I am using the following code to create a silhouette coefficient plot with KElbowVisualizer:
# Import the KElbowVisualizer method
# Instantiate a scikit-learn K-Means model
model = KMeans(random_state=0)
# Instantiate the KElbowVisualizer with the number of clusters and the metric
titleKElbow = "title"
visualizer = KElbowVisualizer(model, k=(2,7), metric='silhouette', timings=False,title = titleKElbow)

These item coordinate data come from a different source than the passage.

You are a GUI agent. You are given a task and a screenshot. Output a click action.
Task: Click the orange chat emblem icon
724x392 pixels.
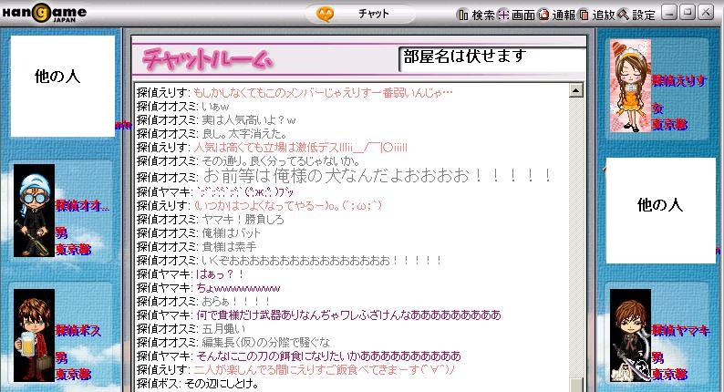(325, 14)
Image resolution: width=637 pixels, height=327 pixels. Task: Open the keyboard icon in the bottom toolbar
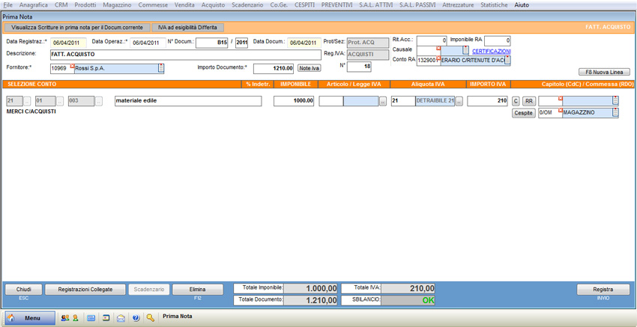point(91,318)
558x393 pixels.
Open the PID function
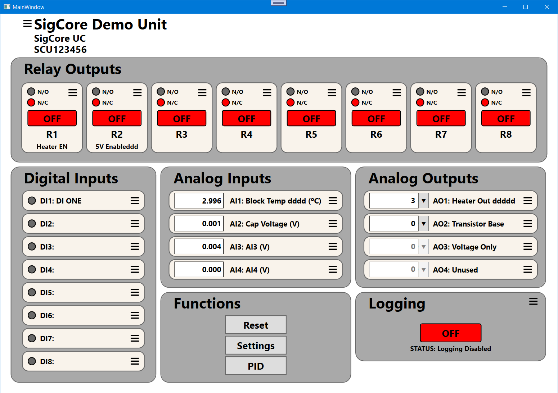(x=256, y=366)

# Fit the data and visualize
visualizer.fit(df[['a','b','c']])
visualizer.poof()
In the resulting plot the x axis label is 'k'. How can I change the axis labels on the resulting plot? I have tried the documentation, but as far as I know it only shows how to add axis labels in a plt style plot.
You can retrieve the ax
property of the visualizer and use the set_xlabel
method on it directly:
import matplotlib.pyplot as plt
from sklearn.cluster import KMeans
from yellowbrick.cluster import KElbowVisualizer
model = KMeans(random_state=0)
visualizer = KElbowVisualizer(
model,
k=(2,7),
metric="silhouette",
timings=False,
title="custom title"
)
visualizer.fit(df[["a", "b", "c"]])
visualizer.ax.set_xlabel("custom x label")
plt.show()
Thanks for checking out Yellowbrick!